• [To do]: Look through the records and copy each line with the string "link" in it.

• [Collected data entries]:
◇ ◇ ◇ ◇ ◇ ◇ ◇

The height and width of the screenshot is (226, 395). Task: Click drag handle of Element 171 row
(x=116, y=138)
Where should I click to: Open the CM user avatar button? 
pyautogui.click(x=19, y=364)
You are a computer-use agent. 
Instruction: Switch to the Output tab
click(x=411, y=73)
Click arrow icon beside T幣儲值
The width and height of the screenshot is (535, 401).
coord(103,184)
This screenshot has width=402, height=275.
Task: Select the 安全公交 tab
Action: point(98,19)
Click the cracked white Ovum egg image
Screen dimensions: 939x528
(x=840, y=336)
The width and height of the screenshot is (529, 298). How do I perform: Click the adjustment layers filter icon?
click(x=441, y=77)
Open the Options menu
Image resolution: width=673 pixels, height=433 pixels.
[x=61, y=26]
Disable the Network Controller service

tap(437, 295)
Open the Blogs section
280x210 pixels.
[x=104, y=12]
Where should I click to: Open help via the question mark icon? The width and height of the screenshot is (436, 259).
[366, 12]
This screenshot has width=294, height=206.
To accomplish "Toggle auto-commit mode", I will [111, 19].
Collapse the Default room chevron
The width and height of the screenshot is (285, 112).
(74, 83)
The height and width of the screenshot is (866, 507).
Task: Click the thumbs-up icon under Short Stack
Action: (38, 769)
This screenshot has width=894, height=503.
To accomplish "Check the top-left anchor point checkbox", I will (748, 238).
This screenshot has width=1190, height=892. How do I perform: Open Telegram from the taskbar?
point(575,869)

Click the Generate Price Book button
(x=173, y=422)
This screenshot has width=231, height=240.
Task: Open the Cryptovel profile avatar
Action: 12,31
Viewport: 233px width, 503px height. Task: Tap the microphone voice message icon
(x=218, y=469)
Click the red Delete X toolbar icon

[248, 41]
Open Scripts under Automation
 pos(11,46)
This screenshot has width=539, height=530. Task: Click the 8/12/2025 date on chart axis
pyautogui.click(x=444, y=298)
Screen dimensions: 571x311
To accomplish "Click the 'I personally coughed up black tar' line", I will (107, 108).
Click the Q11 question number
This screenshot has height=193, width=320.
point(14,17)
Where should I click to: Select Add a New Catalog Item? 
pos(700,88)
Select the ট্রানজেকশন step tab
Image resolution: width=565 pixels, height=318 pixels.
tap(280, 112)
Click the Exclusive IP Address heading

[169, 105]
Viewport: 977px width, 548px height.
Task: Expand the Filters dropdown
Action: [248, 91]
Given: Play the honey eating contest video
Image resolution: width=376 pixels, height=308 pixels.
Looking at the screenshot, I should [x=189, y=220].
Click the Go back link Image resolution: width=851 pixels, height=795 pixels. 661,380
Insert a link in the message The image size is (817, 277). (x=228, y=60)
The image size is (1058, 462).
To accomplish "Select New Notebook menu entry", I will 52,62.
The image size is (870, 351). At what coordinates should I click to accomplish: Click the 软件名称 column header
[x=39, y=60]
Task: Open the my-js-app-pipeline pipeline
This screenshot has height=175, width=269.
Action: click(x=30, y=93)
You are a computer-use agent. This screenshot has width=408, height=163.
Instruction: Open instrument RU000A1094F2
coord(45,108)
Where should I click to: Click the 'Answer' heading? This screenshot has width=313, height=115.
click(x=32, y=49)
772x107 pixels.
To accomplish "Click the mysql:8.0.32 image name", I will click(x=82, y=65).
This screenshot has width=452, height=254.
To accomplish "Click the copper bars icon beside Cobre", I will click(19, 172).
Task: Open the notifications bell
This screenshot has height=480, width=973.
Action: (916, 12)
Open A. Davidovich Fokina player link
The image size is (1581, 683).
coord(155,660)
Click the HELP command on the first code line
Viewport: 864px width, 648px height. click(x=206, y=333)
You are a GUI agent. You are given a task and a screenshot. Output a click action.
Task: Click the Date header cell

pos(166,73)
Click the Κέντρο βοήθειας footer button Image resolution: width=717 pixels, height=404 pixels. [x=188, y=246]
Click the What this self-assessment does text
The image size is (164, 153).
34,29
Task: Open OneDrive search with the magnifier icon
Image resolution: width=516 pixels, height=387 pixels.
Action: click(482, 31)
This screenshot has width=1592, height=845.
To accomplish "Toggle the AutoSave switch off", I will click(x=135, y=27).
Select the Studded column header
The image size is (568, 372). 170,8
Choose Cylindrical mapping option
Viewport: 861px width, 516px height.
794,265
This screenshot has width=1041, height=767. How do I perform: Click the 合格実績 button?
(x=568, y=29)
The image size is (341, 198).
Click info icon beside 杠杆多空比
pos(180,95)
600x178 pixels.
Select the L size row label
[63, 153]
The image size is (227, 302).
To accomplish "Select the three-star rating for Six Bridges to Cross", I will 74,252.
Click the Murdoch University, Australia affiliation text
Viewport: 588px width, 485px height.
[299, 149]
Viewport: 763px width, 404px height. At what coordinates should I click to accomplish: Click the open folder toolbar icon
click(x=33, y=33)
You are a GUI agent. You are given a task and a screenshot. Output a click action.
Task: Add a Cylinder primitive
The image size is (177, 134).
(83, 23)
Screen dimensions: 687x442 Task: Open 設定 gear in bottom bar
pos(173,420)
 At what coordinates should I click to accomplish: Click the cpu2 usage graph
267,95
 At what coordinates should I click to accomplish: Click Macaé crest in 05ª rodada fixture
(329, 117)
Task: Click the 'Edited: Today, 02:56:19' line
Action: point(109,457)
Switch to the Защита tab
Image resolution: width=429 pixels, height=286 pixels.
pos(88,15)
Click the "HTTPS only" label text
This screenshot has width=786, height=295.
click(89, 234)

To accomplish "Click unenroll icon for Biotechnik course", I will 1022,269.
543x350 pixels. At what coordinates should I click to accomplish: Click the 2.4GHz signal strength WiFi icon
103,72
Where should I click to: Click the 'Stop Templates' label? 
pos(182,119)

◇ ◇ ◇ ◇ ◇ ◇ ◇

• [Answer space]:
Click the Go back link Image resolution: width=851 pixels, height=795 pixels. 661,380
Insert a link in the message The image size is (817, 277). (x=228, y=60)
Open A. Davidovich Fokina player link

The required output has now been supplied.